Deloitte Access Economics was engaged by the Treasury to estimate the economic costs of sexual harassment in the workplace, to inform the Australian Human Rights Commission’s National inquiry into sexual harassment in Australian workplaces.
The Australian Human Rights Commission undertook a national inquiry into sexual harassment in Australian workplaces and released its report Respect@Work in March 2020. The report covers a wide range of topics providing understanding of the nature of such harassment, legislation, prevention, responses and advocacy.
Deloitte Access Economics’ analysis, which we completed for Treasury in 2019, forms an appendix to the Respect@Work report. We used a bottom-up approach, first establishing the number of people who have been sexually harassed in the workplace, by the severity of that harassment (graded as 1 – least impact - to 4 – most impact). We used data from the AHRC’s national survey in 2018 to estimate costs in 2018 and also costs that extended into 2019.

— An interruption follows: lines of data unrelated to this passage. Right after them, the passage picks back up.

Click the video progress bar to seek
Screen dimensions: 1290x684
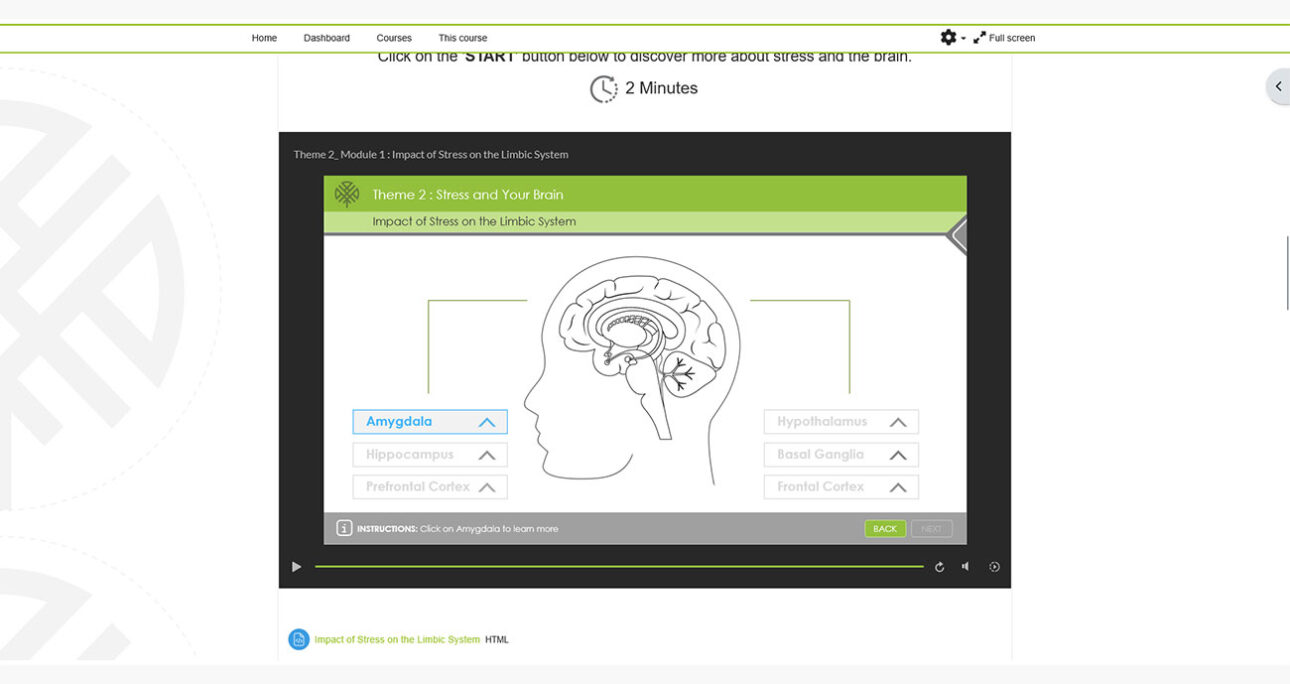pyautogui.click(x=620, y=566)
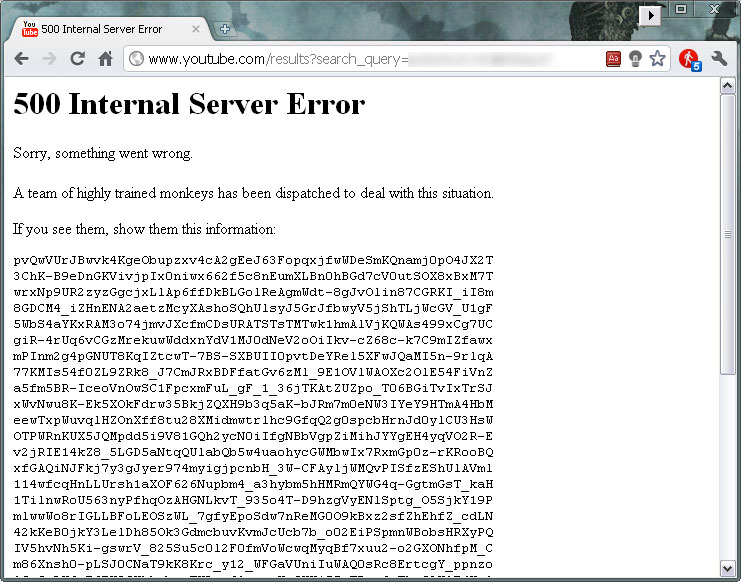Maximize the browser window
This screenshot has width=741, height=582.
[681, 9]
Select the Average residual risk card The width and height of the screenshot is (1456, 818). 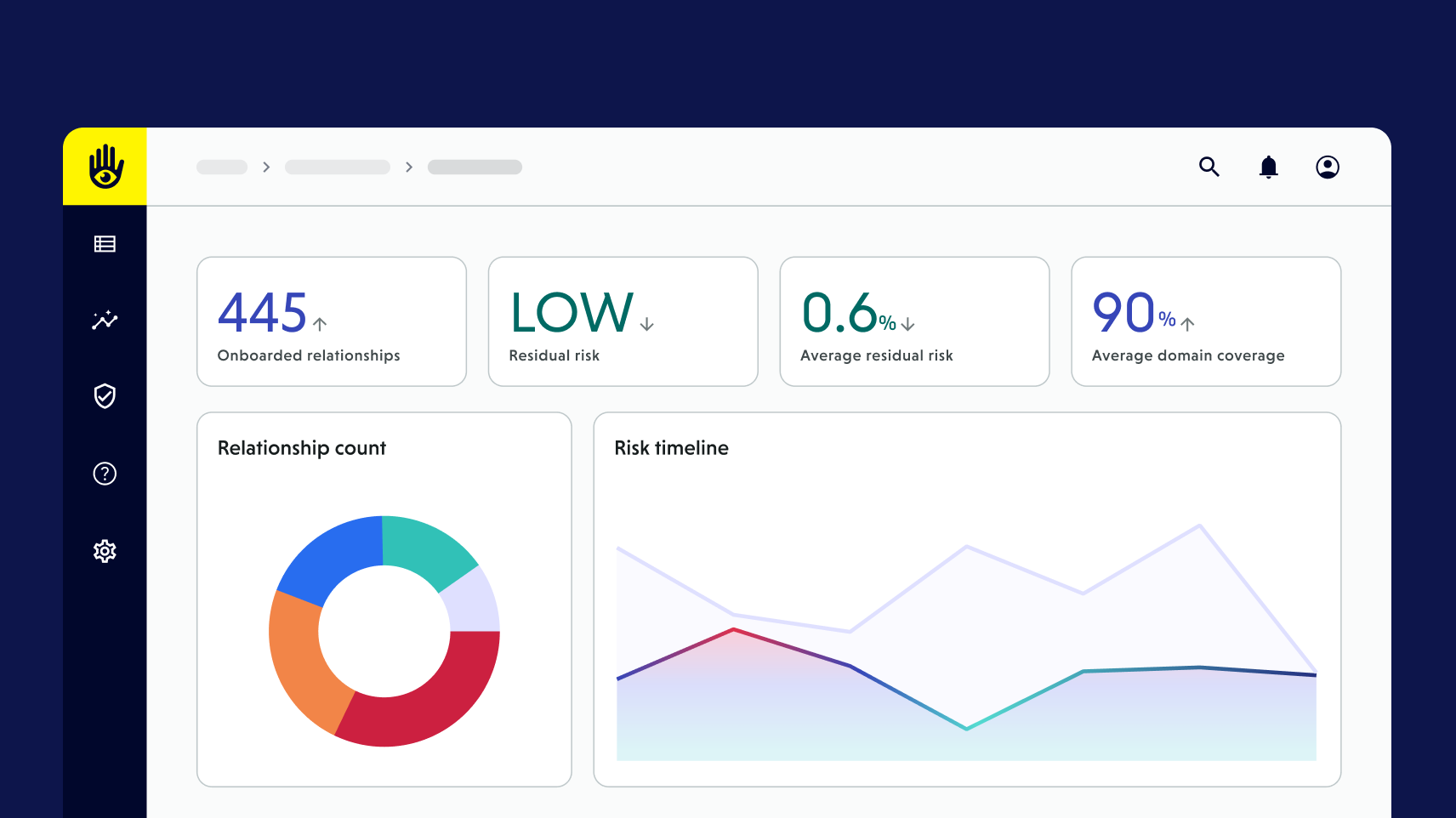pos(914,321)
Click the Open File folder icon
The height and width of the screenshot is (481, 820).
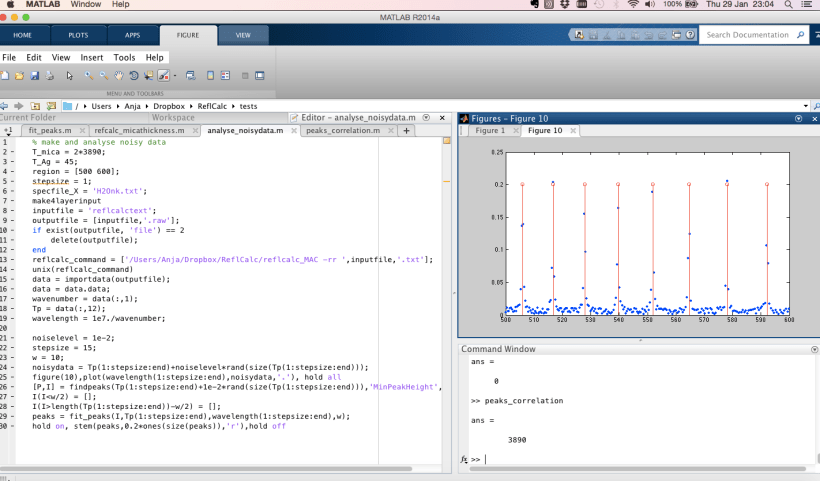tap(19, 76)
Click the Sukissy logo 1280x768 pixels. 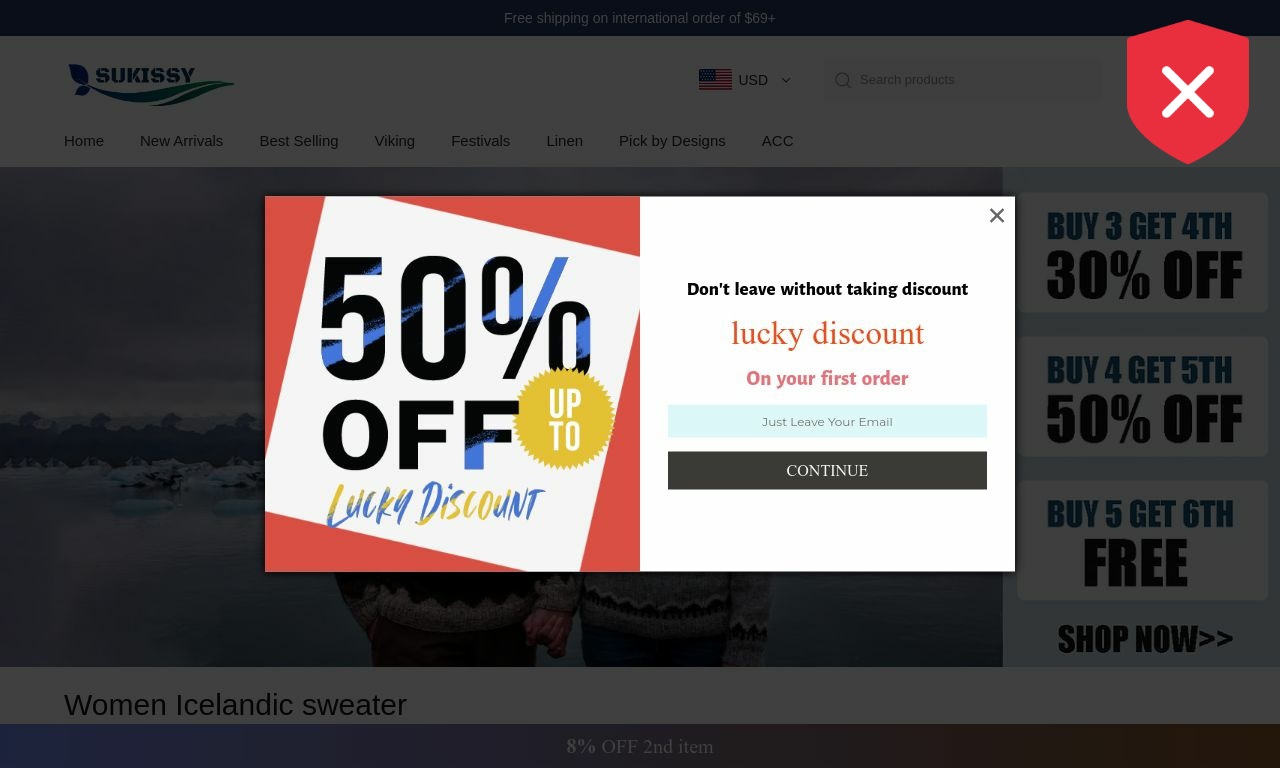click(x=152, y=84)
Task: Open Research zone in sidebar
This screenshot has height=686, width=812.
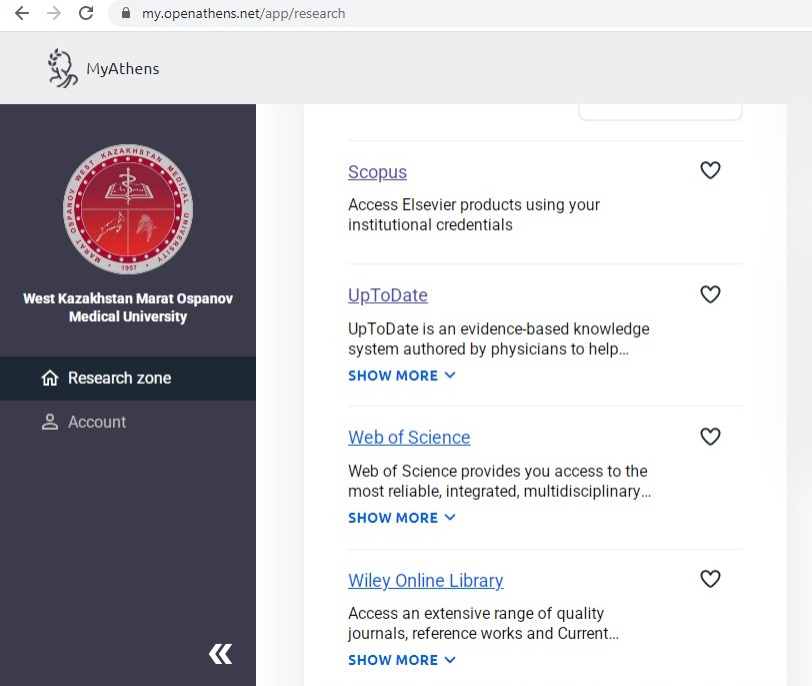Action: [x=119, y=378]
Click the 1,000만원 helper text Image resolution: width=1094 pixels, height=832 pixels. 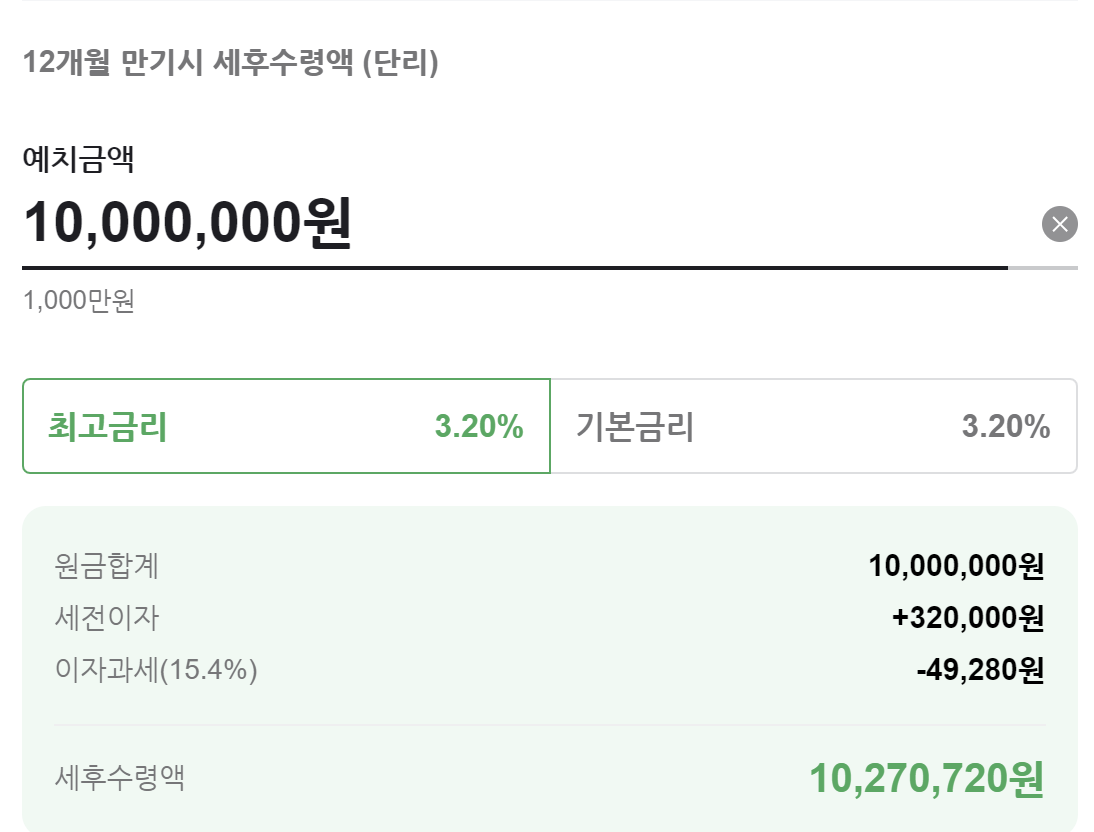(79, 301)
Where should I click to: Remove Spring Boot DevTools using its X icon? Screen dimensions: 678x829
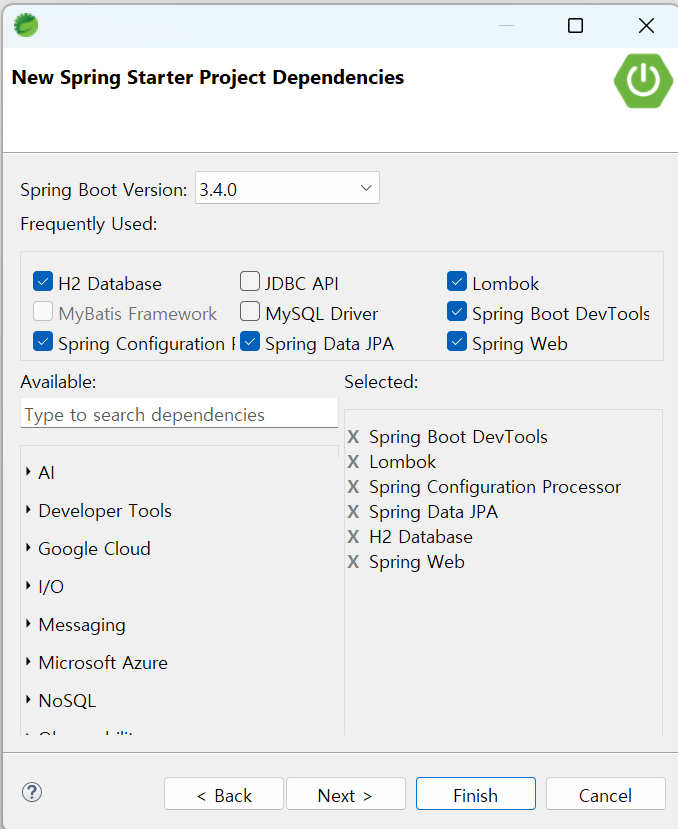coord(353,437)
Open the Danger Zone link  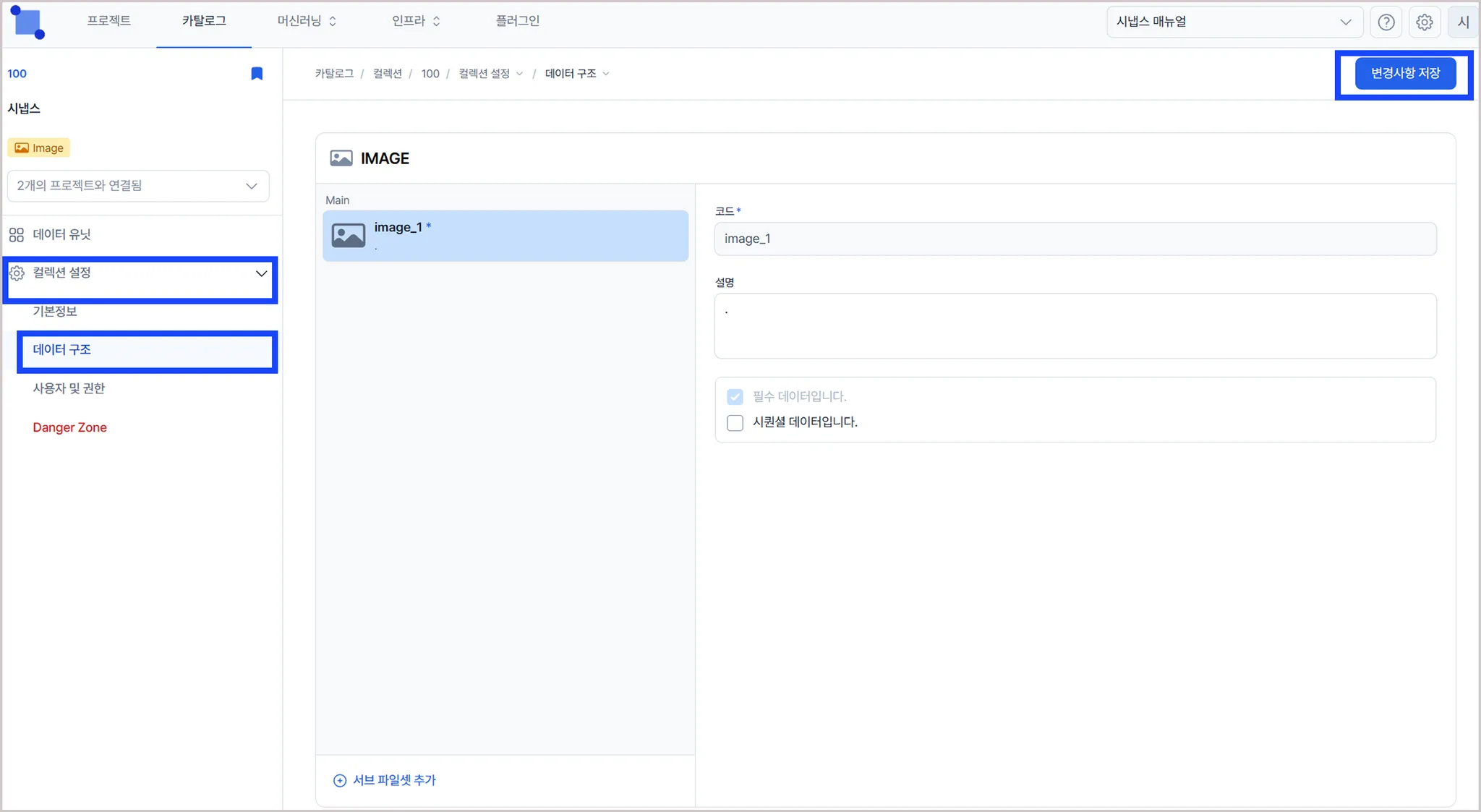[69, 427]
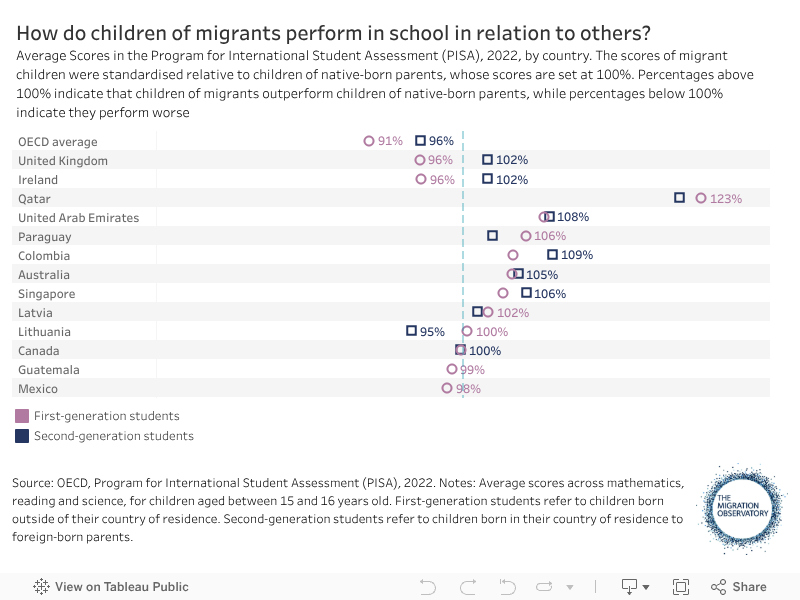Toggle First-generation students legend highlight
The image size is (800, 600).
click(x=107, y=416)
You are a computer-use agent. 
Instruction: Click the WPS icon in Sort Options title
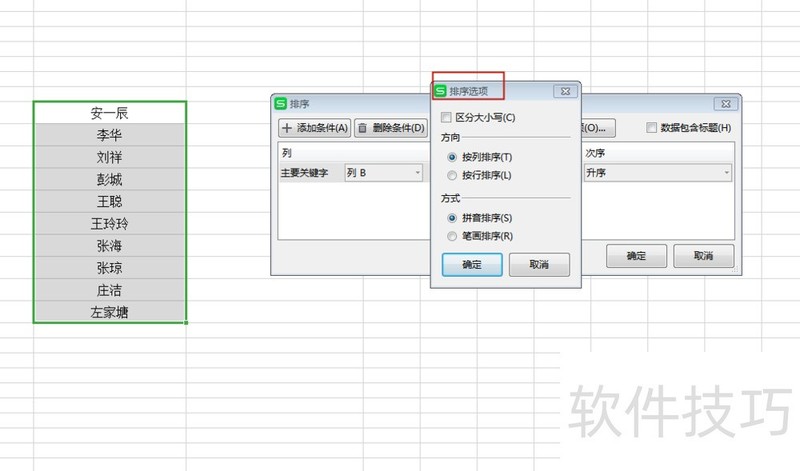(440, 91)
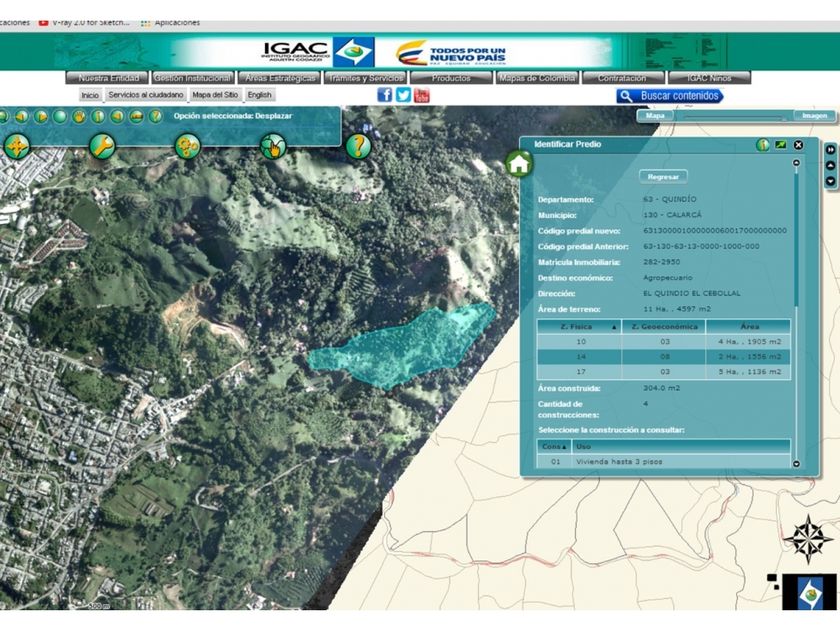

Costs included short term absence from work, reduced productivity while at work, increased staff turnover, and the opportunity cost of manager time responding to complaints. We also modelled health and justice system impacts, the impacts of reduced taxation revenue, and the lost wellbeing for victims, measured using disability adjusted life years (DALYs) and converted to dollars using the value of a statistical life year.
In 2018, workplace sexual harassment cost $2.6 billion in lost productivity and $0.9 billion in other financial costs. Each case of harassment represents around 4 working days of lost output. Employers bore 70% of the financial costs, government 23% and individuals 7%. Lost wellbeing for victims was and additional $250m, or nearly $5000 per victim on average. The methodology for the report is a global first, as the cost of workplace sexual harassment has not previously been estimated anywhere in the world.